Noting that many companies are facing the end of patent protection for their blockbuster drugs, he says that the Transcend family, linked with certain existing drugs that are nearing the end of their patent life, offers the potential for patent term extensions through the development of new chemical entities.
In the case of Herceptin, which is widely used to treat HER2+ breast cancer and is coming off patent in Europe and is expected to lose patent protection in the U.S. in 2016, Mr. Hutchison notes that preclinical studies with Transcend and a Herceptin conjugate “not only crossed the BBB and also demonstrated increased cancer killing activities in general.”

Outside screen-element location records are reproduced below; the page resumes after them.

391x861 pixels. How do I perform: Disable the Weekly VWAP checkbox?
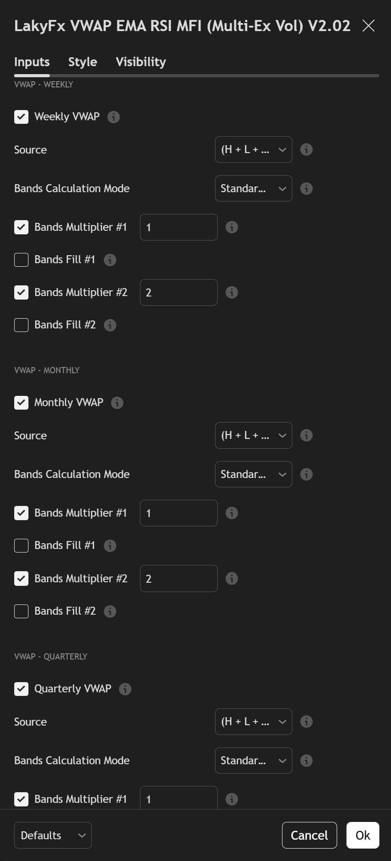(x=21, y=117)
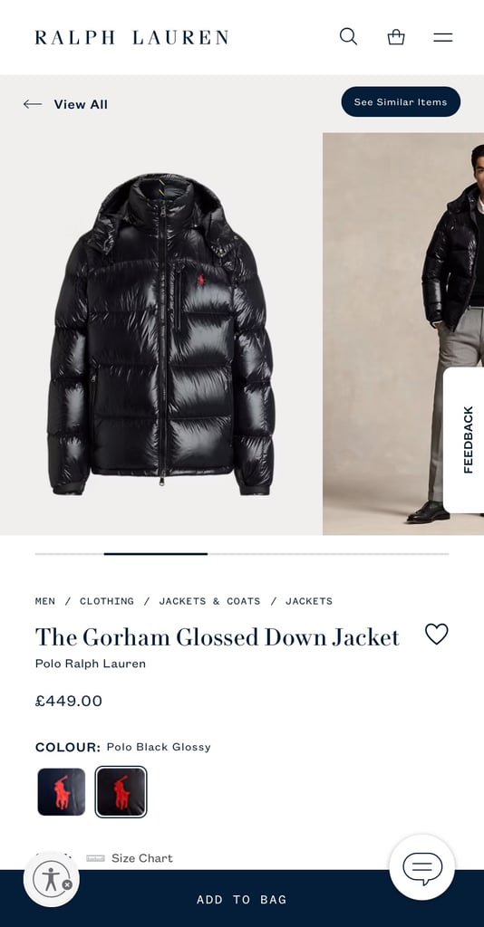Open the Jackets breadcrumb link

point(309,601)
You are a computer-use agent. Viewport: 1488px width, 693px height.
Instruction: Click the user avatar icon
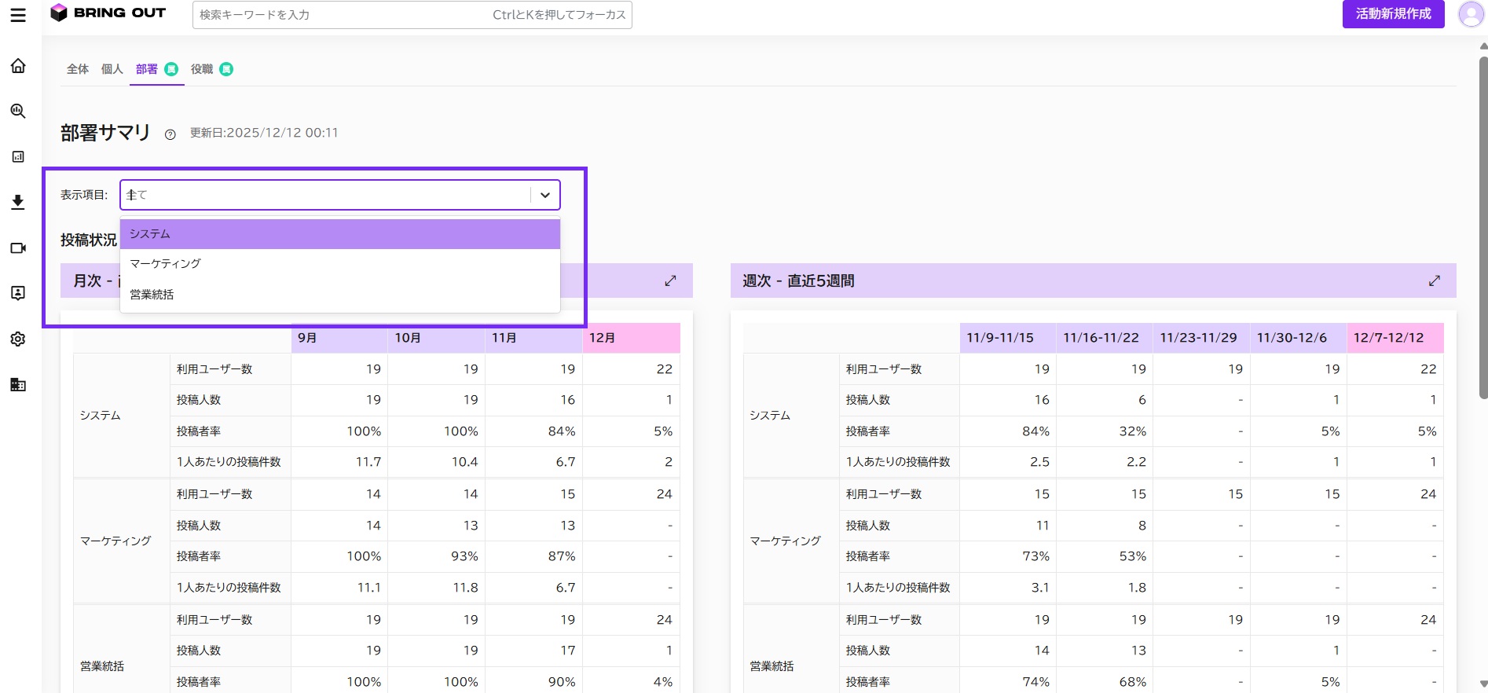(x=1470, y=14)
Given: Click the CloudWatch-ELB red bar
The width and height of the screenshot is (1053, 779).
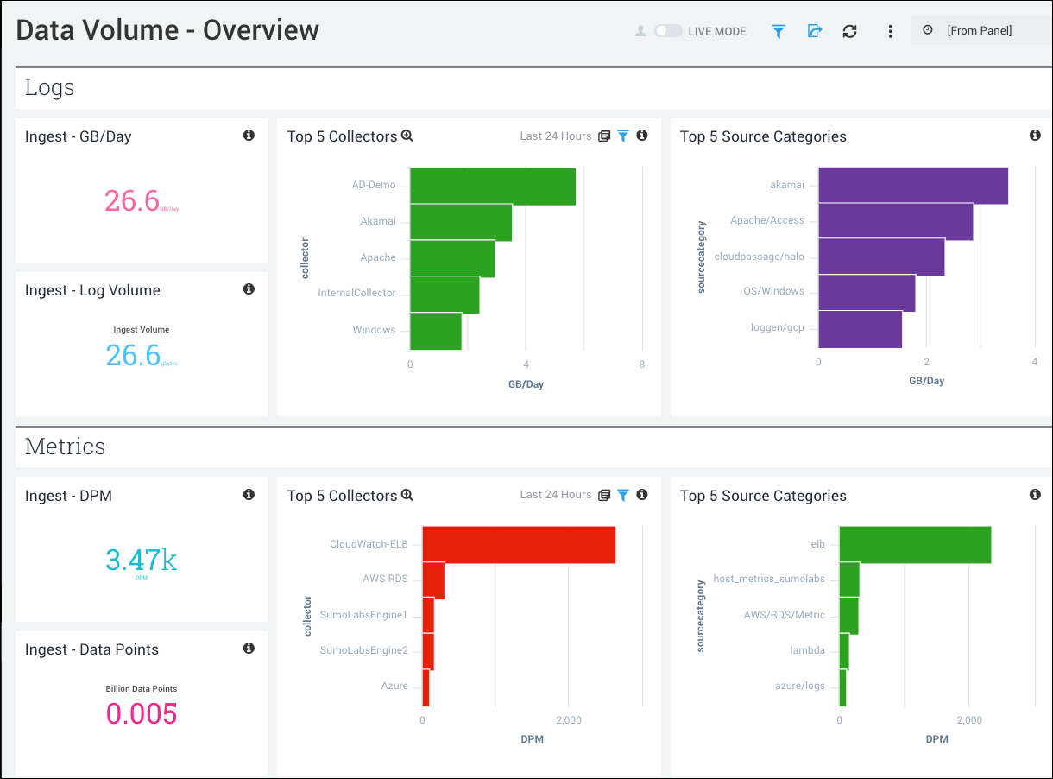Looking at the screenshot, I should coord(518,544).
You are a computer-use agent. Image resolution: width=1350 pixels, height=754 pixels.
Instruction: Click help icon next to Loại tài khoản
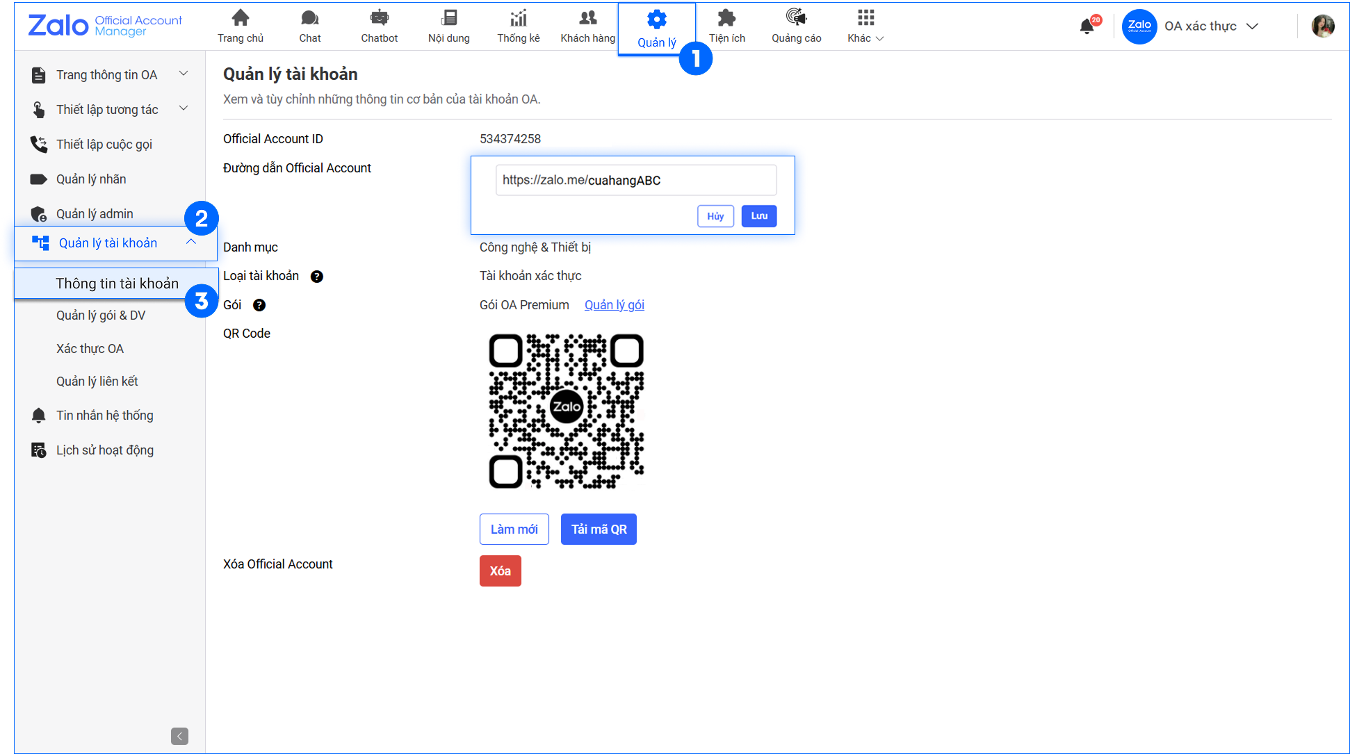point(316,277)

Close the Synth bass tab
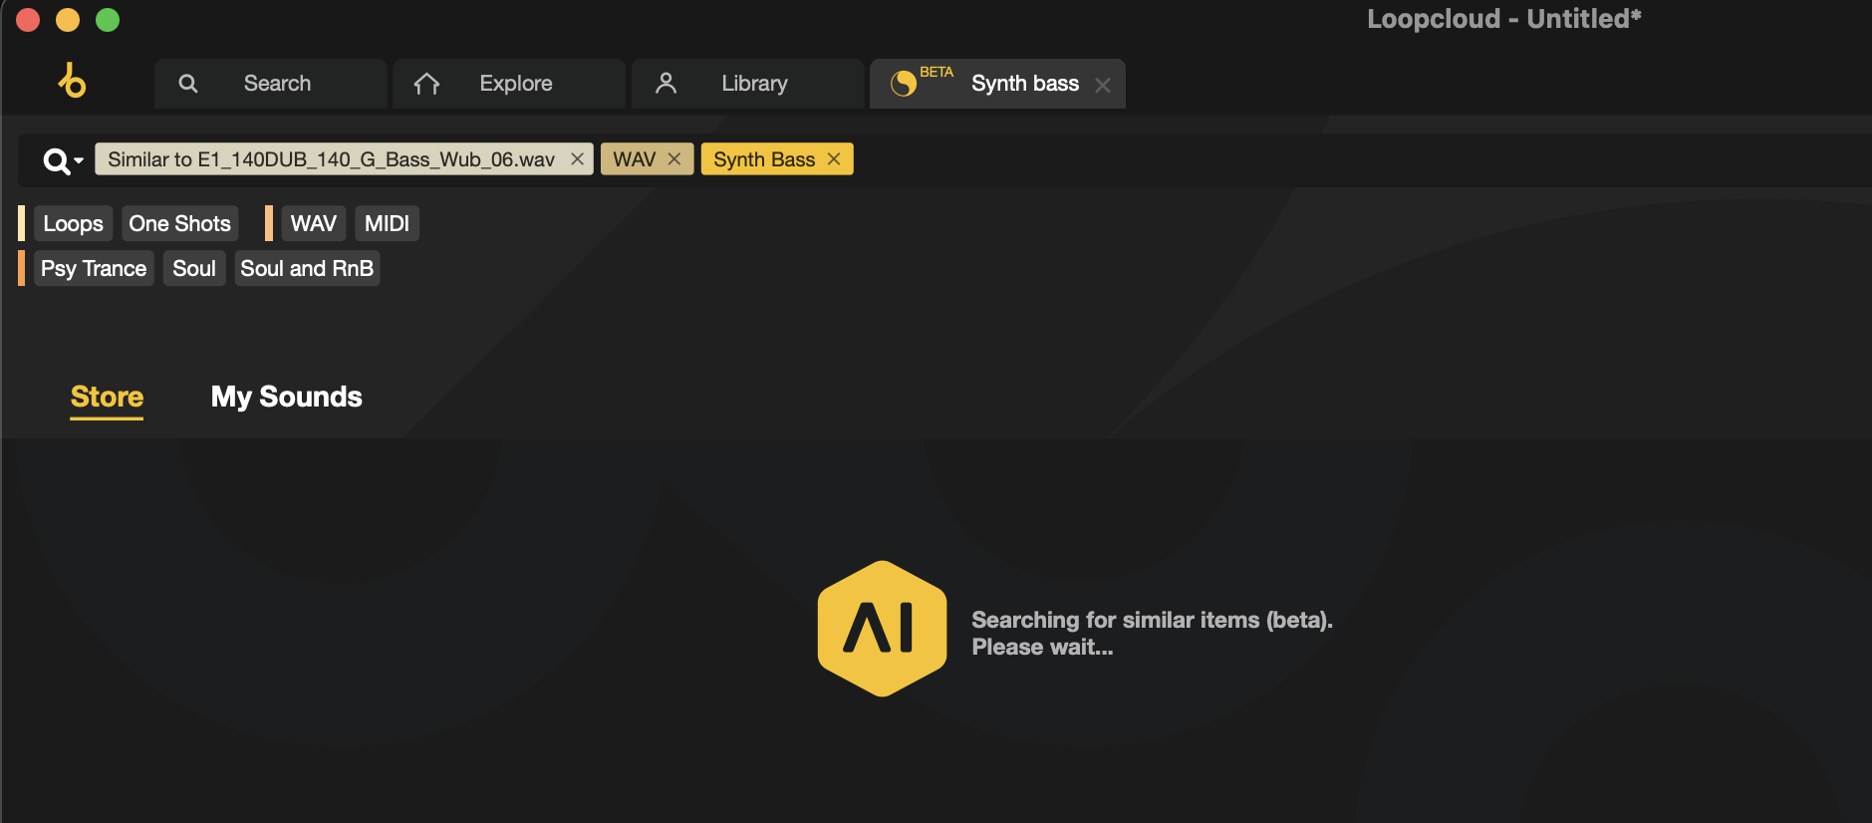[1102, 86]
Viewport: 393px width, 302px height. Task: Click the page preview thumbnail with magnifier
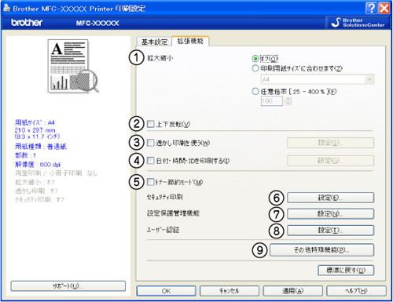click(73, 66)
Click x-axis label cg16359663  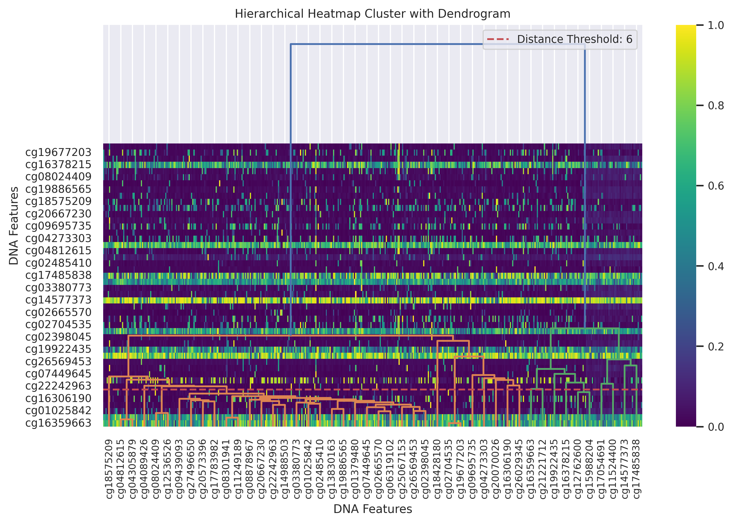[x=531, y=469]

While Herceptin alone has improved the outcome of HER2+ breast cancer patients, some 40% of patients develop metastasis in the brain and Herceptin does not cross the BBB.
In preclinical studies, a Transcend-Herceptin combination reduced the number of HER2+ breast cancer tumors in the brain by 68%, and the tumors that remained after treatment were 57% smaller.
Mr. Hutchison says biOasis is seeking patent protection around a Transcend-linked conjugate of Herceptin and plans to submit an IND in mid-2015 for human testing of the combination.
To date, biOasis has completed four strategic collaborations on its first-generation Transcend with Shire Human Genetic Therapies, AbbVie (NYSE:ABBV), MedImmune and UCB Pharmaceuticals. biOasis has inked a licensing agreement with MedImmune for its second-generation Transcendpep and is in talks with AbbVie and UCB.
Among biOasis’ external preclinical development programs, Mr. Hutchison says that Transcend, linked with an anti-amyloid beta antibody, demonstrated a fivefold increase of the combination into brain tissue, compared with the antibody itself, and potential as a therapeutic for reducing amyloid plaque of Alzheimer’s disease patients.
In Hurler Syndrome and Hunter Syndrome, two rare inherited diseases caused by an enzyme deficiency and occurring mainly in children, Mr. Hutchison says Transcend, combined with lysosomal enzymes, IDU and IDS, increased IDU and IDS enzyme activity in the brain by four times and 20 times, respectively. There is no cure for these lysosomal storage diseases.
Mr. Hutchison says the off-patent drug doxorubicin is now used as a treatment for several lymphomas and leukemias. While doxorubicin does not cross the BBB, there was a significant increase in brain uptake of a Transcend-doxorubicin conjugate, compared with the drug alone, he adds.
However, a serious side effect of doxorubicin is heart damage. Mr. Hutchison says there was a significant decrease in uptake of the Transcend-doxorubicin combination in the heart, compared with doxorubicin alone.
Working through the National Research Council of Canada, biOasis also has successfully delivered small interfering RNA to the brain via Transcendpep. Mr. Hutchison says this preclinical work foreshadows the potential for gene therapy to treat a variety of neurodegenerative disease such as Alzheimer’s, ALS and Parkinson’s, to name a few.